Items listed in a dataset
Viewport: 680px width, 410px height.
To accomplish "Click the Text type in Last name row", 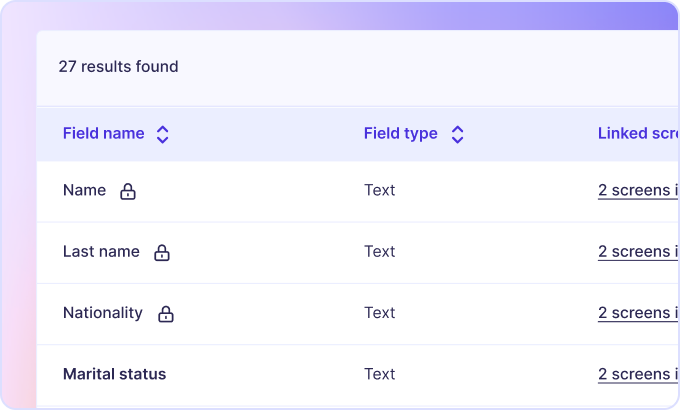I will (x=380, y=252).
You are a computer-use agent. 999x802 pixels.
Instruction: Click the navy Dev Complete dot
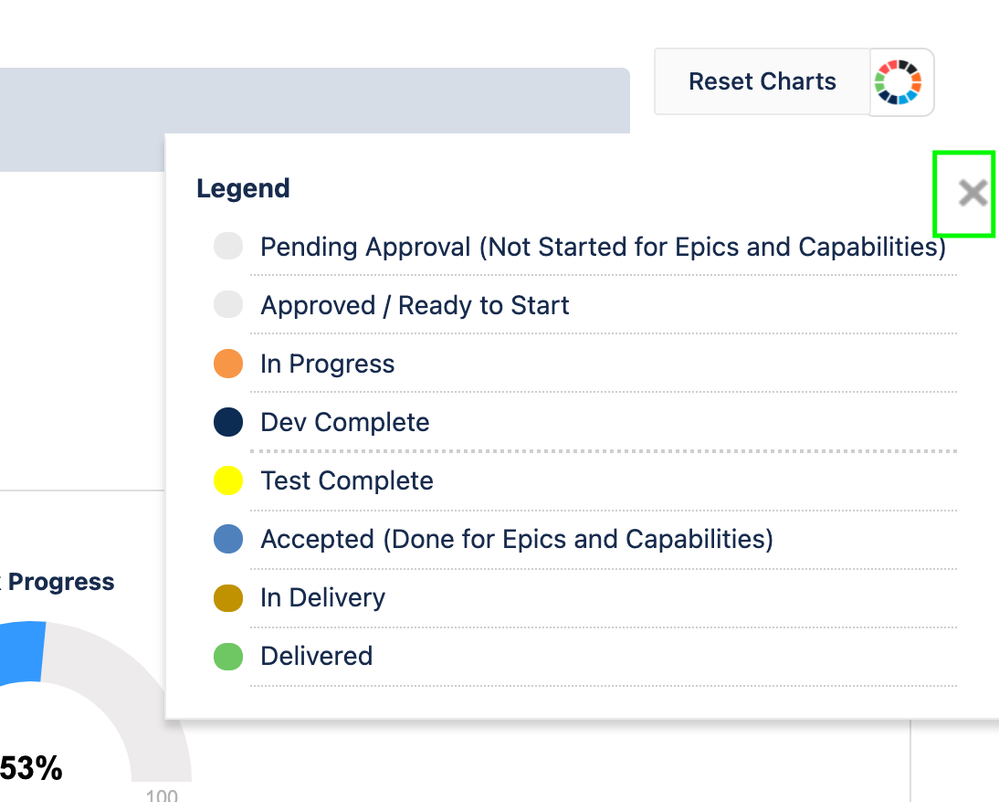tap(228, 422)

Your instructions >> Every line from the one containing "You are a computer-use agent. 999x802 pixels." to the final line of the records should be duplicated exactly; no picture is to be copied.

Expected answer >>
You are a computer-use agent. 999x802 pixels.
Instruction: Click the navy Dev Complete dot
tap(228, 422)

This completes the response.